As it stands, though, Xiao Ye is an artful misfire: the sort of place that, as Mr. Huang sadly appears to desire it to be, is really only best when the customers are a little drunk, a little high, maybe both and in any event extremely hungry...Xiao Ye could almost be the right place to eat right now.
He loves the dumplings, some of the noodles, the Taiwanese pork on rice, the Hainan chicken with rice, the General Tso-style prawns. Then comes the hammer drop. The steamed cabbage is "a school-lunch nightmare that is hard to shake," braised beef ribs "might have been made by your college roommate in a borrowed Crock-Pot one night." He calls the dishes dishonest and "more calculated, more desperate and far less interesting" than their counterparts at Huang's sister restaurant BaoHaus, concluding " Xiao Ye is a bummer." [NYT]
Though Robert Sietsema notes that "It's impossible to sit in Manzo and not feel like you're part of a diorama at the Natural History Museum," he adores the food: "the menu is amazing, with the capacity to transport you from your shopping-center surroundings into a realm of pure culinary invention." [VV]
There were a couple of mediocre dishes, but Steve Cuozzo writes that the Lambs Club is getting better by the week: "I’ve never had a lobster roll so good (and worth $32)...The $18 burger was a gamy, oozy grind of sirloin, chuck and brisket. Pristine-tasting “crispy” ocean trout came gently foamed with ginger and kaffir lime...toothsome ravioli packed with well-herbed, chili-sparked pork shoulder presaged that marvelous pork chop, served with sinfully pan-fried, breaded trotters." [NYP]
Gael Greene has a knockout meal at The Lambs Club the first time around, noting, "Both the remarkably moist chicken and a meaty pork chop....were textbook juicy and I remembered the seared sea scallops days later." But in a follow up visit, "dinner is somewhat uneven, good and good enough, less brilliant." [IC]
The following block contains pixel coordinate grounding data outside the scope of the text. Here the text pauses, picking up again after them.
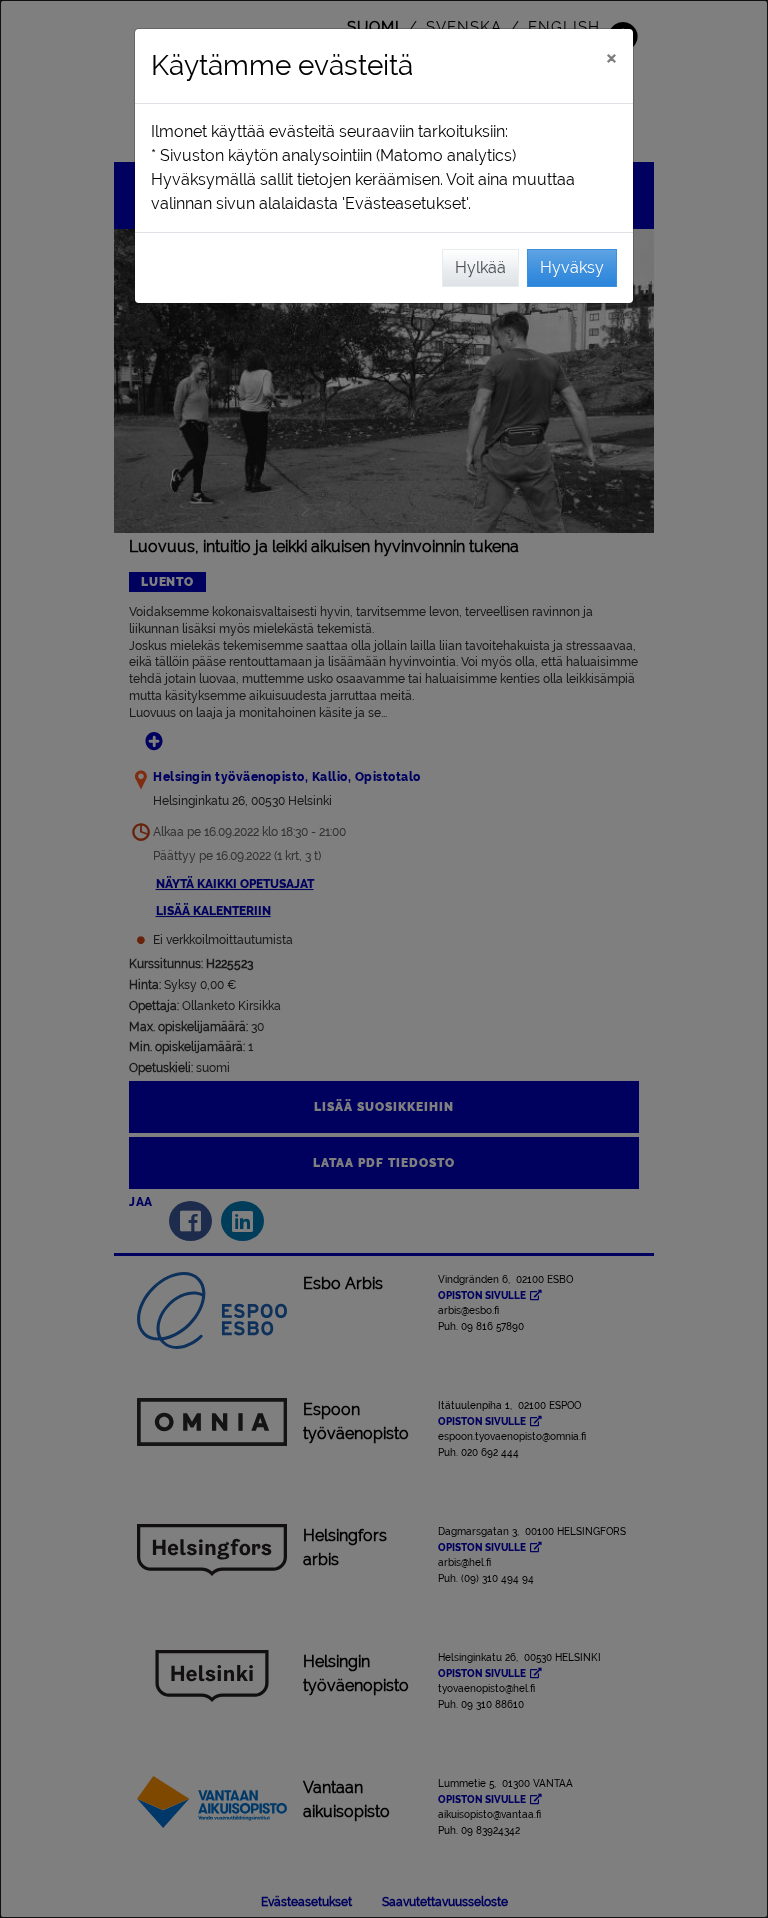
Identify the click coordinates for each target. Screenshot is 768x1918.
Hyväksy (572, 267)
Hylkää (480, 267)
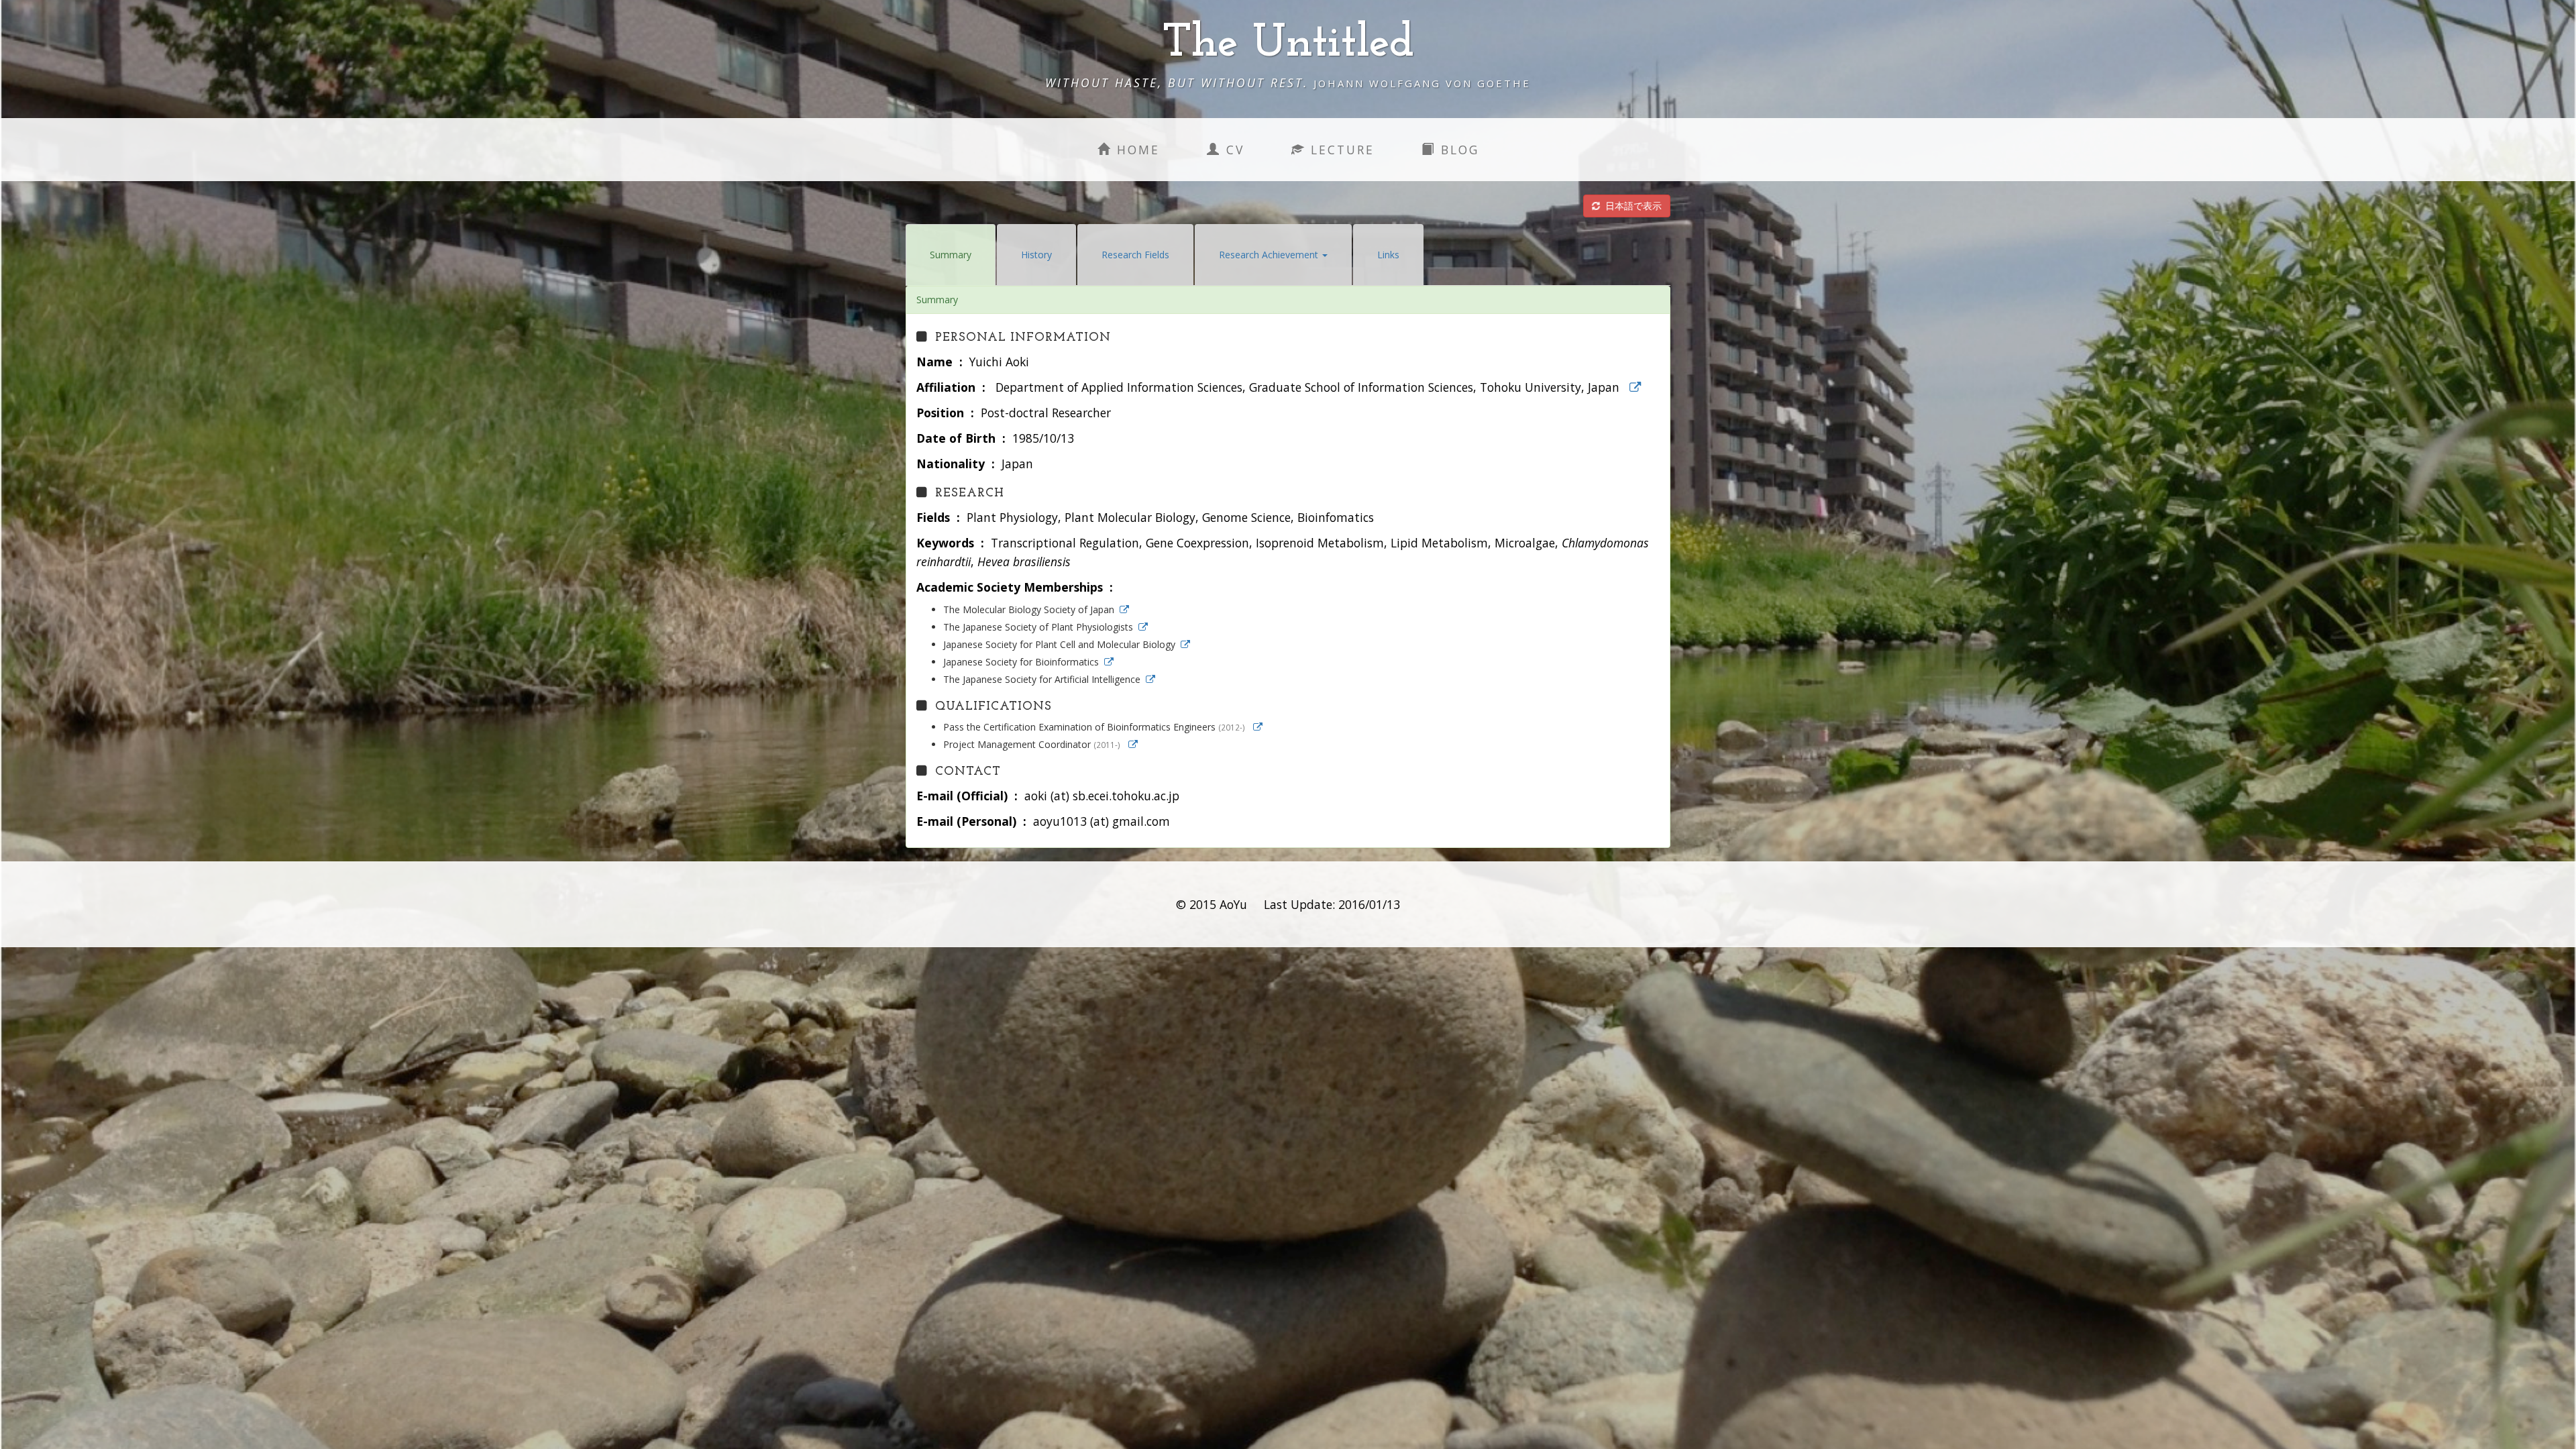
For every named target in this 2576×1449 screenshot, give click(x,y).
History (1036, 254)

This week, Plattypants awards two stars each to kinda Dutch Vandaag and offal-centric Takashi. On the former: "Vandaag’s inventive executive chef...has a penchant for madcap, slightly obsessive locavore experimentation...some of these experiments work better than others." And the latter: "The grilled short ribs at Takashi (dusted with salt and sesame oil) are worth a special trip, and so are the milky strips of rib eye." [NYM]
THE ELSEWHERE: Nick Fox says newcomer Sam Matteo may be the Upper East Side's best pizza spot, Ligaya Mishan files on the modern ranch meets food court that is Midtown's Tri Tip Grill, Ryan Sutton has a roundup on fried chicken in New York, and Jay Cheshes awards four stars to the kinda Dutch Vandaag.
THE BLOGS: eateryROW does a beer garden roundup in honor of Oktoberfest, and Berry Park, Bohemian Hall, Radegast, The Standard and Studio Square all make the cut, NY Journal finds pleasing Polynesian fare with no bargains in sight at The Hurricane Club and and encounters better prices and heavy dishes at Bar Blanc's do-over Lowcountry, The Food Doc praises Michelin for praising Danny Brown Wine Bar & Kitchen, Immaculate Infatuation has "just south of ok" food amidst a sea of estrogen at Balaboosta, A Life Worth Eating likes the burger burger at The Breslin but finds it to heavy, Law & Food writes that not everything at Hill Country Chicken is completely terrible, just most things, while Serious Eats gives it a B+.